GPU Service Management (On-Demand)

Author: Mr. Watson 🦄 Date: 2026-02-19

Goal
Hardware context
Services
Management tool
Usage
Operations
Why on-demand

Goal

Monitor and manage GPU-intensive services (Whisper, RAG, Qwen3-TTS) with automatic lazy-loading and manual control to avoid VRAM exhaustion.

Hardware context

GPU: NVIDIA RTX 2070 Super 8GB (via eGPU, USB-C/Thunderbolt)
Total VRAM: 8192 MiB
Services can NOT run simultaneously: Combined VRAM usage exceeds capacity

VRAM usage per service (approximate):

Whisper (transcription + diarization): ~3.5 GB
RAG library (embeddings + reranker): ~1.2 GB
Qwen3-TTS 1.7B (voice cloning): ~4.3 GB

Combined: ~9 GB → exceeds 8 GB VRAM

Services

GPU service behavior:

whisper-web.service (port 8060, /whisper endpoint)
- ✨ Auto-loading: Frontend always active, GPU model loads on first job
- Auto-unloads after 120 seconds of inactivity
- Auto-starts on boot
qwen3-tts.service (port 8070, /tts endpoint)
- ✨ Auto-loading: Frontend always active, GPU model loads on first job
- Auto-unloads after 120 seconds of inactivity
- Auto-starts on boot
rag-library-ingest.service (SFTP inbox watcher)
- ⚠️ Manual control: Must be started/stopped manually with gpu-service
- Does NOT auto-start on boot
- Runs continuously when active (no auto-unload)

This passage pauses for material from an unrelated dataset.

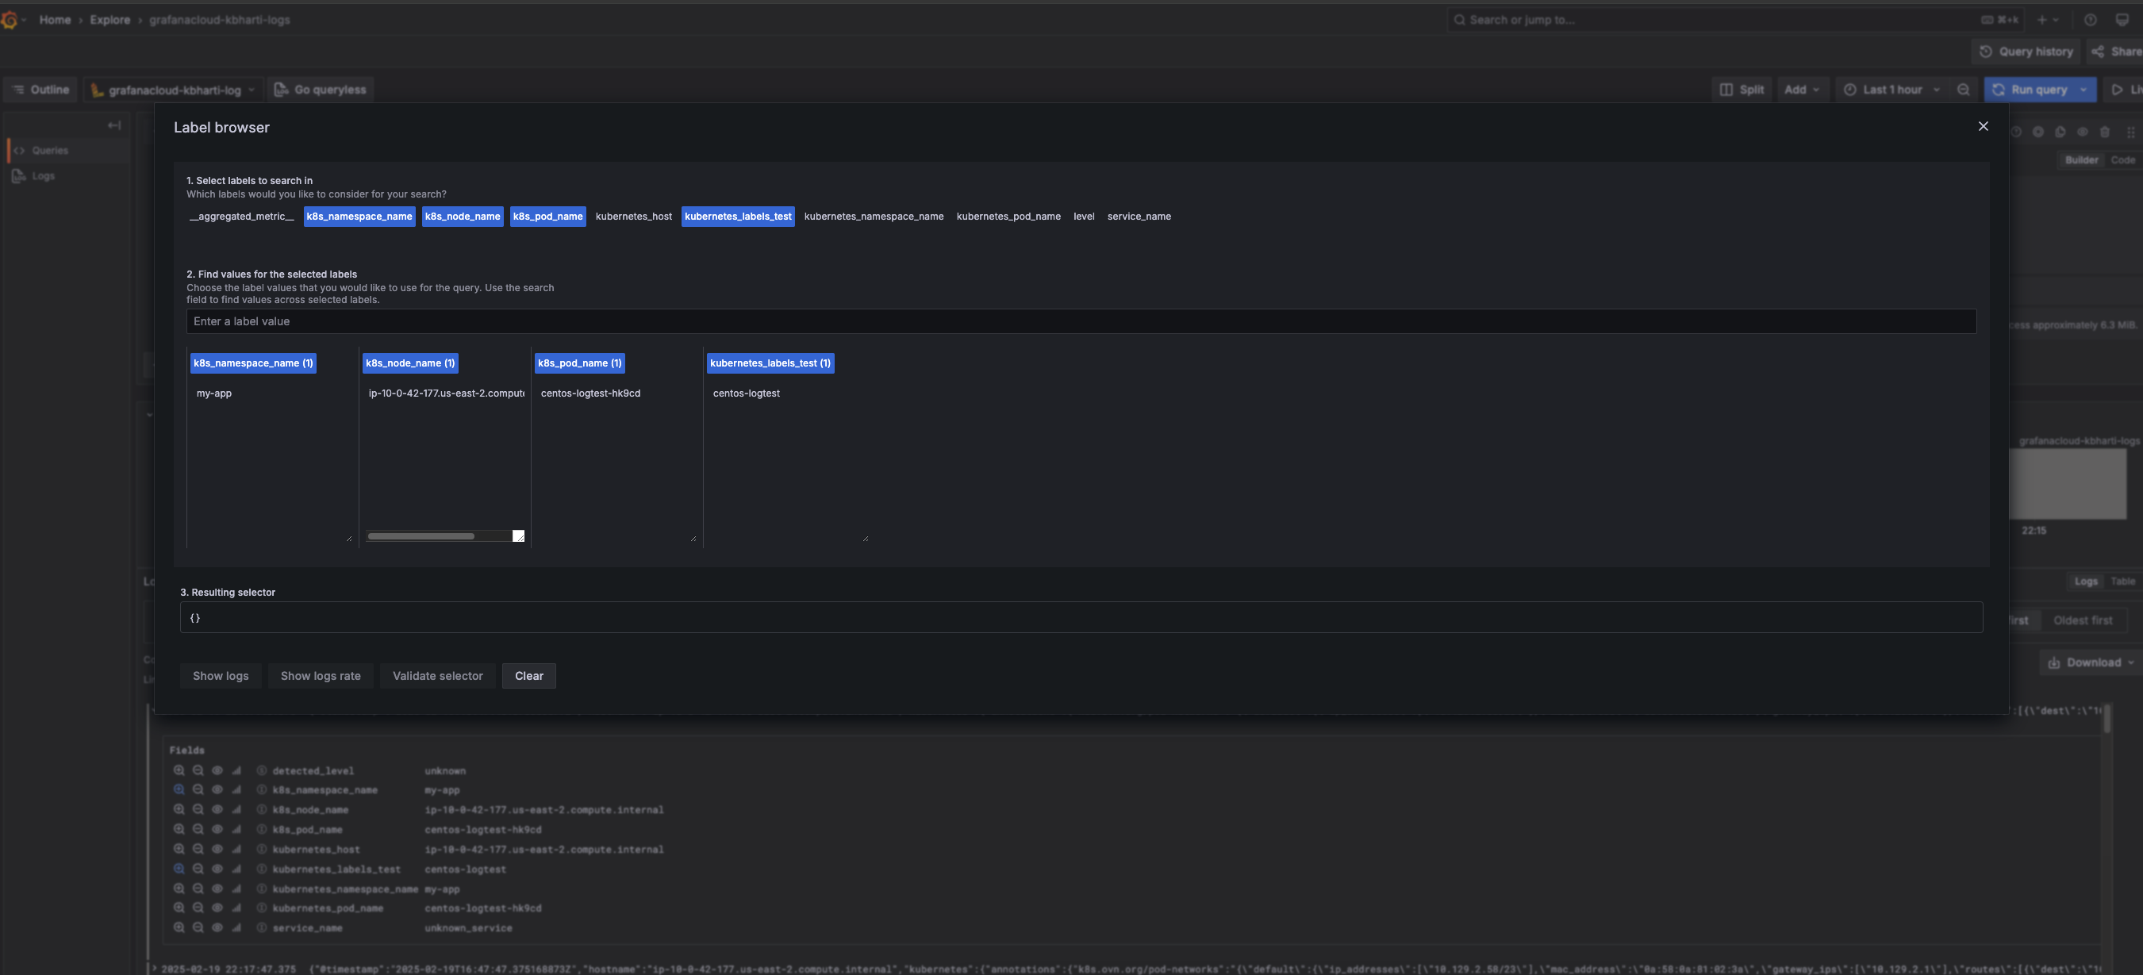Click the k8s_node_name horizontal scrollbar

pos(421,537)
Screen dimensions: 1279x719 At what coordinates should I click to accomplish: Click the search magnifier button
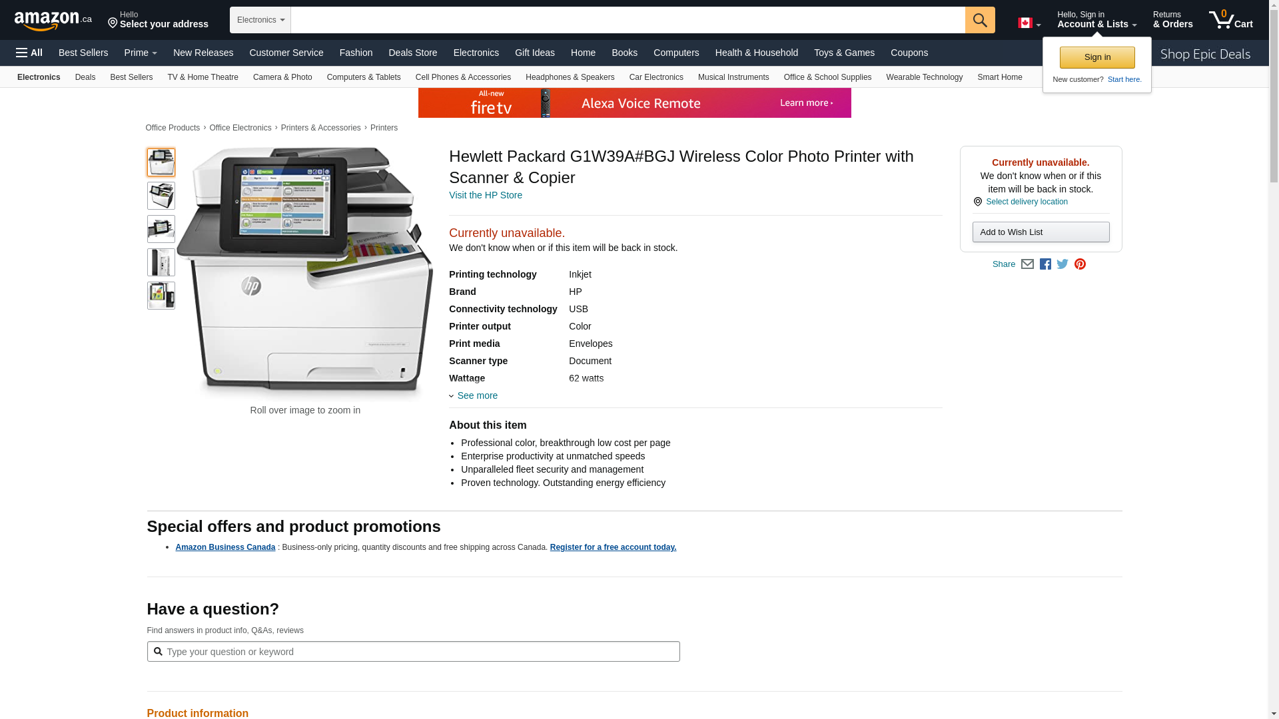coord(979,20)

Auto-Loading Behavior (Whisper/TTS)

How it works:

Service always running: FastAPI frontend available 24/7
GPU model lazy-loads: Only loaded when first job arrives in queue
Auto-unload on idle: After 120 seconds with no jobs, model is unloaded and VRAM freed
Failsafe: If GPU OOM during load, job fails with clear error message

Example timeline:

00:00 - User visits https://beachlab.org/whisper/
00:01 - User uploads audio and clicks "Transcribe"
00:02 - Worker thread detects queued job
00:03 - GPU model begins loading (~10-20s first time)
00:22 - Model loaded, transcription starts
00:45 - Job completes, marked as 'done'
02:45 - No new jobs for 120s → model unloads, VRAM freed

Benefits:

No 502 errors (frontend always available)
No manual service management needed
Efficient VRAM usage (only allocated when needed)
Multiple users can queue jobs (processed sequentially)

Management tool

/usr/local/bin/gpu-service — CLI tool for monitoring and manual control

Usage

Check status

gpu-service status

Output:

Service states (active/inactive)
GPU memory usage per process
Total VRAM used/available

Start a service

gpu-service start whisper
gpu-service start rag
gpu-service start tts

Important: Only start ONE service at a time.

Stop a service

gpu-service stop whisper
gpu-service stop rag
gpu-service stop tts

Stop all:

gpu-service stop all

Switch services

To switch from one GPU service to another:

gpu-service stop whisper
gpu-service start tts

Wait 2-3 seconds between stop and start for VRAM cleanup.

Operations

Typical workflows

Transcription job (automatic):

Navigate to https://beachlab.org/whisper/
Upload audio and submit job
GPU model loads automatically (first job may take 10-20s)
Wait for job to complete
Download transcript
Model auto-unloads after 2 minutes of inactivity

Voice cloning (automatic):

Navigate to https://beachlab.org/tts/
Upload reference audio + enter text
GPU model loads automatically (first job may take 10-20s)
Wait for generation to complete
Download wav file
Model auto-unloads after 2 minutes of inactivity

eBook indexing (manual):

Check GPU status: gpu-service status
If Whisper/TTS are idle, proceed. If not, wait or use gpu-service stop all
gpu-service start rag
Upload PDFs/EPUBs via SFTP to /home/sftpuser/library_inbox
Monitor logs: journalctl -u rag-library-ingest -f
gpu-service stop rag (when inbox is empty)

VRAM conflict handling

Automatic (Whisper/TTS):

If you submit a job and GPU memory is full:

Job will be marked as failed
Error message: "GPU memory full. Please stop other GPU services (gpu-service stop all) and try again."
Check gpu-service status to see what's using VRAM
Stop conflicting service or wait for auto-unload (120s idle)

Manual (RAG):

Before starting RAG, check for conflicts:

gpu-service status

If Whisper or TTS are using GPU:

Wait for auto-unload (check logs for "unloading model" message)
Or force stop: gpu-service stop all

Then start RAG:

gpu-service start rag

Emergency: all services stuck

sudo systemctl stop whisper-web rag-library-ingest qwen3-tts

Or kill GPU processes directly (last resort):

sudo pkill -9 -f "whisper-service|rag-library|qwen3-tts"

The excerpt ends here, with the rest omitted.